The muscles can burn fatty acids directly, and the heart is especially good at it. It's called beta oxidation, and the way it works is that triglycerides are broken down into their constituent fatty acids; then these fatty acids are converted to acyl-Coenzyme A, and then, two carbon atoms at a time, acyl-Coenzyme A is reduced to another substance called acetyl Coennzyme A, and that liberates chemical energy. But, the brain can't do this beta oxidation, hence it cannot burn fatty acids directly. However, it can burn ketones. And that's what makes ketone production so essential during fasting- so that your brain has an alternative fuel to glucose. But, it is a mistake to think that a person has to be in a state of ketosis to burn fat and lose weight. That is a myth.
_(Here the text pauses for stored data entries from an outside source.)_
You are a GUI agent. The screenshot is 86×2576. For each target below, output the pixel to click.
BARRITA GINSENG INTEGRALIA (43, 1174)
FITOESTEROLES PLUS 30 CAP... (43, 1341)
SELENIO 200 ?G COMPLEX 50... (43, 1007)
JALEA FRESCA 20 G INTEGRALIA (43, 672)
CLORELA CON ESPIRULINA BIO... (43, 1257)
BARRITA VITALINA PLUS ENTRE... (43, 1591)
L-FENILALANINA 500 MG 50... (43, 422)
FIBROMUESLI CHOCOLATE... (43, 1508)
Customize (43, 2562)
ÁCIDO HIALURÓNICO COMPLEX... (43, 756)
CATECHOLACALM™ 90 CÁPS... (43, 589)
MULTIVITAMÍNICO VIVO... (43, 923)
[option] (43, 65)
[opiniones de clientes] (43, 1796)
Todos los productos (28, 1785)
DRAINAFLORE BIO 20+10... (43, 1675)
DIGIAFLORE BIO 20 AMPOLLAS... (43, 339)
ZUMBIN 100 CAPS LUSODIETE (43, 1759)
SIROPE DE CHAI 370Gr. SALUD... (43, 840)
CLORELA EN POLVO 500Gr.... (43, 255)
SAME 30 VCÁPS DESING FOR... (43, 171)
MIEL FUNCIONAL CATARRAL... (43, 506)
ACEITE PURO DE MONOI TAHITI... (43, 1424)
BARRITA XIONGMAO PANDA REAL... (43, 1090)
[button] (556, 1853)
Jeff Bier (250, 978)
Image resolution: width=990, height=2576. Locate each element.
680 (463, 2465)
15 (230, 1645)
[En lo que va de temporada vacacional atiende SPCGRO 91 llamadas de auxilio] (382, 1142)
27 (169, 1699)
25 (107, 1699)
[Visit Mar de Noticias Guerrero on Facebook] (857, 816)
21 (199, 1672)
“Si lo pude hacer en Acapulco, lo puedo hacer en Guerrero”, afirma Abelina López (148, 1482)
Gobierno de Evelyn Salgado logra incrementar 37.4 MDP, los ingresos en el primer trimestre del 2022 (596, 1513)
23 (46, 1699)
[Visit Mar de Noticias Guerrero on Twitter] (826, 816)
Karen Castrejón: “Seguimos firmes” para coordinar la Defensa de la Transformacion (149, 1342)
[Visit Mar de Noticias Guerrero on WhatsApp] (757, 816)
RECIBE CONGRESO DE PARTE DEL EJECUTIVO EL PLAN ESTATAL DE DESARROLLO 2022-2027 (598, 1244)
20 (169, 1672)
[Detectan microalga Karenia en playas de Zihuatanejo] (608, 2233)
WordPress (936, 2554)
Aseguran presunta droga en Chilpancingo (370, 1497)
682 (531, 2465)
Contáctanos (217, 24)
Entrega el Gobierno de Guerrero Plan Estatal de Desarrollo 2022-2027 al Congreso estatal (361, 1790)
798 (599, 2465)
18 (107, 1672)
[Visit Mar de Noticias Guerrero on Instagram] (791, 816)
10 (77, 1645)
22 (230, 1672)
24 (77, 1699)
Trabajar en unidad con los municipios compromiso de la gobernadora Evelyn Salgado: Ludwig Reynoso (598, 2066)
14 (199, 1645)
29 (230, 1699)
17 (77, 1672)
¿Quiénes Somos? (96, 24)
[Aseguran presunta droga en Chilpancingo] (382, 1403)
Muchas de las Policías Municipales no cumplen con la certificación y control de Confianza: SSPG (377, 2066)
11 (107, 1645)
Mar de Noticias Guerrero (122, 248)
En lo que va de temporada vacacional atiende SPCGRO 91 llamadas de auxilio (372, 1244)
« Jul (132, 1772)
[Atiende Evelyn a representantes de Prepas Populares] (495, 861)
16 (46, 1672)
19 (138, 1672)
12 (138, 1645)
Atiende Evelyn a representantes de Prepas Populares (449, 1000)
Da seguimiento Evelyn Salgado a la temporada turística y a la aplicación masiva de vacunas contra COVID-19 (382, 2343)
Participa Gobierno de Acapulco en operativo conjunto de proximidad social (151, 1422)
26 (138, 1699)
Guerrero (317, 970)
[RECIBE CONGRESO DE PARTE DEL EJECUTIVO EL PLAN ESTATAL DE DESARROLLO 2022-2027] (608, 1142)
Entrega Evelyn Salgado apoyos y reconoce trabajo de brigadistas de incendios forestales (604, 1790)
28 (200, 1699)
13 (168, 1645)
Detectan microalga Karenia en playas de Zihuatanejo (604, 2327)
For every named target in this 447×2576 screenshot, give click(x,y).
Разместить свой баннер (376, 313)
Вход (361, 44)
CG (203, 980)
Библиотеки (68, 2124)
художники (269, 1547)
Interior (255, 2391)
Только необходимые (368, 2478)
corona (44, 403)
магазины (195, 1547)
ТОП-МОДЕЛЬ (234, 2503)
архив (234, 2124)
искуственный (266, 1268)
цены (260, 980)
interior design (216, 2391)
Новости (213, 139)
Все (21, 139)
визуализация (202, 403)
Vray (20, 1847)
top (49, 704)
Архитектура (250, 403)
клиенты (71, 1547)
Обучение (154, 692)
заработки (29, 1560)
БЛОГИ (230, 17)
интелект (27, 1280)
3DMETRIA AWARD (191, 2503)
Another time besides fasting that the body may enter a state of ketosis is during acute illness. Let’s face it: when people have fever and malaise and the other discomforts, such as when they have the flu, they don’t have much appetite, and they may not have any. Of course, many people will force themselves to eat “to keep up their strength.” But, even if they do, they usually don’t eat much, and their body may reject it anyway, hence, they will often enter a state of ketosis.
So, acute illness and fasting are when ketosis normally occurs. When a person goes beyond fasting into starvation, then vital proteins are lost, and there is a rise in nitrogen excretion. And that, of course, is pathological, and no one should take fasting that far unless they are trying to end their life.
But, the point is that the body is programmed to oscillate between the two states of eating and fasting. Remember that in the modern world, food is plentiful all the time, but in wild Nature, animals may have to fast frequently. Lions go days at a time without food. Then finally, they make a kill and gorge themselves. The same is true for polar bears. And polar bears build dens out of snow to secure shelter during the harshest part of the winter where they don’t eat at all. Females will give birth in those dens and then nurse their offspring there, all without eating. There are many examples of protracted fasting among wild animals. Even primordial humans had an inconsistent, unreliable food supply that made fasting a common occurrence.
Fasting requires adaptations, and going back to eating does too. There is a metabolic switching involved, and it hinges on blood sugar and ketones. So, as blood sugar drops, that triggers the production of ketones and the other adaptations to fasting, such as, a physiological dehydration. And then when you come off the fast, the consumption of carbohydrate stems the production of ketones and triggers the adaptations that coinside with eating.
Just as with your sleep/wake cycle, in which you don’t want to dwell for very long in the nether region between wakefulness and sleep, likewise concerning eating and fasting, you don’t want to dwell for very long between the two- let alone dwell there permanently.
So, the people who think you should stay in a state of ketosis all the time are idiots. It is simply abnormal to be in ketosis when you are eating. You should not aspire to do it.